幻が薄くなって、安物のカバンがのぞいている。
自分の盛りを維持する能力が弱まってるみたいだ。
新しい幻を出すと古いものから消えていくのかな?
「ハルコさん。そのへんで……」
しかしハルコさんはエドガワ君を飾り立てるので夢中だ。
「あと、洋服も今シーズンの――」
「あの……ハルコさん? 服が……」
服が……消えるのか!?
いやいや、さすがにそんなわけない。
服を着て、その上に幻を盛っているはず……だよな?
よかった。

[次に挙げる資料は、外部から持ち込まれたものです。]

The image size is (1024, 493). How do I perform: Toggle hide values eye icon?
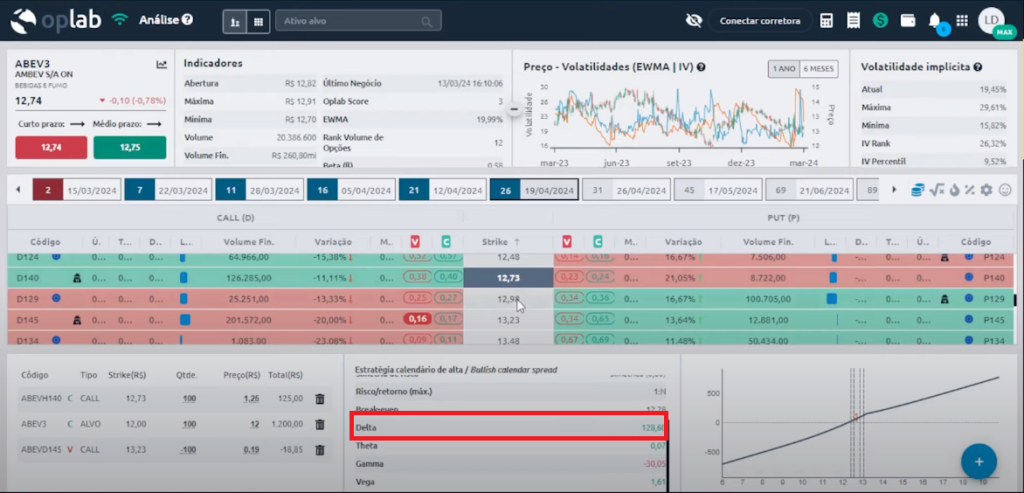(x=694, y=20)
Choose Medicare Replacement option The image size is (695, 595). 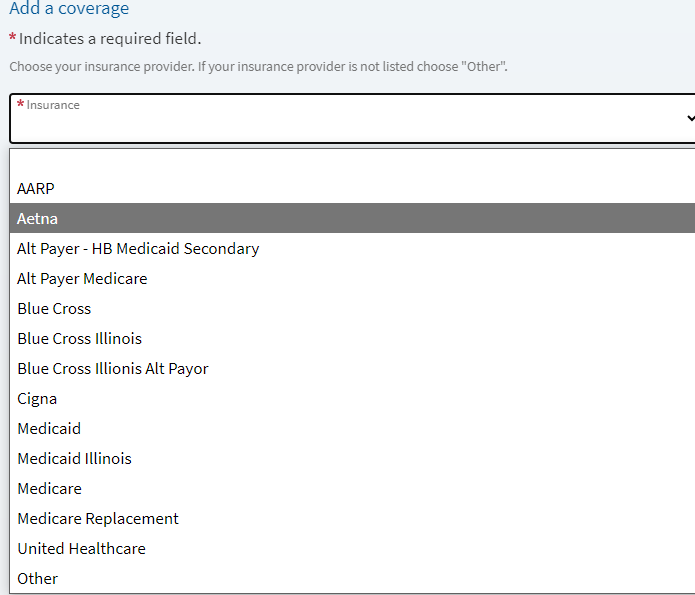click(352, 518)
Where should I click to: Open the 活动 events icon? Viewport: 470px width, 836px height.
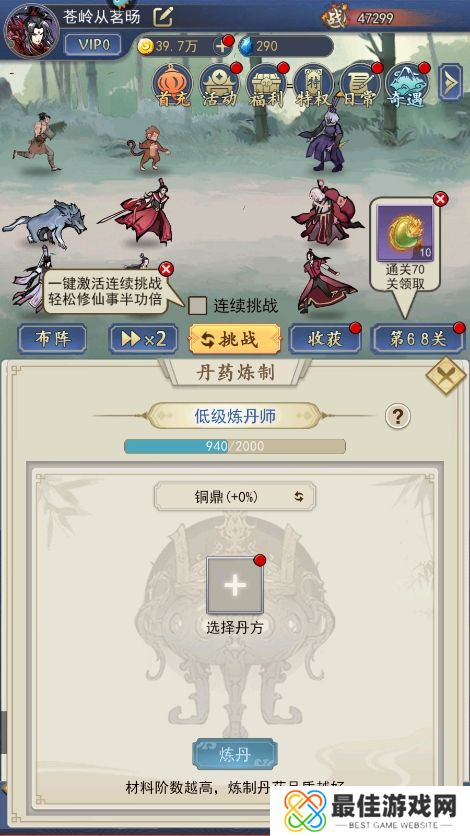[219, 86]
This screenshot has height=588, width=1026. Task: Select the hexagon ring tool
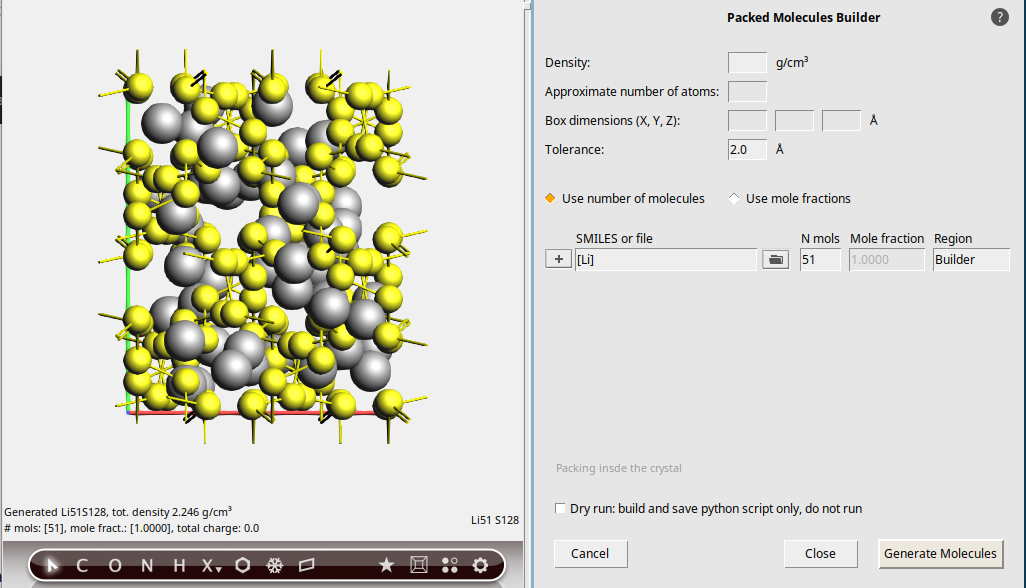click(243, 566)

服は着ている!
だが少しずつ柄や質感が消えている。
さらにメッキがはがれるように、ブランド服が安物に変わっていく。
ハルコさんは気づかない。
「いいですねぇ! あと靴を変えれば完成です!」
「あ、もう大丈夫です……ハルコさん!?」
エドガワ君の靴が高級品に変わる。
なんということでしょう!
草食男子大学生みたいなエドガワ君が、ファッション誌に載っていそうなイケメンファッションに!?
そしてその分、ハルコさんのまとう幻が減る。
俺は後ろを向きながら言う。
「ハルコさん中止! 自分の幻が解けてるぞ!」
「え? えぇえ!? ちょ、見ないでぇー!」
ハルコさんが顔を隠してその場にかがみこむような気配。
エドガワ君が小声で言う。
「あれ? ハルコさん……こっちのほうが……」
「な、なに見てるんですかぁー!?」
俺は見てないよ!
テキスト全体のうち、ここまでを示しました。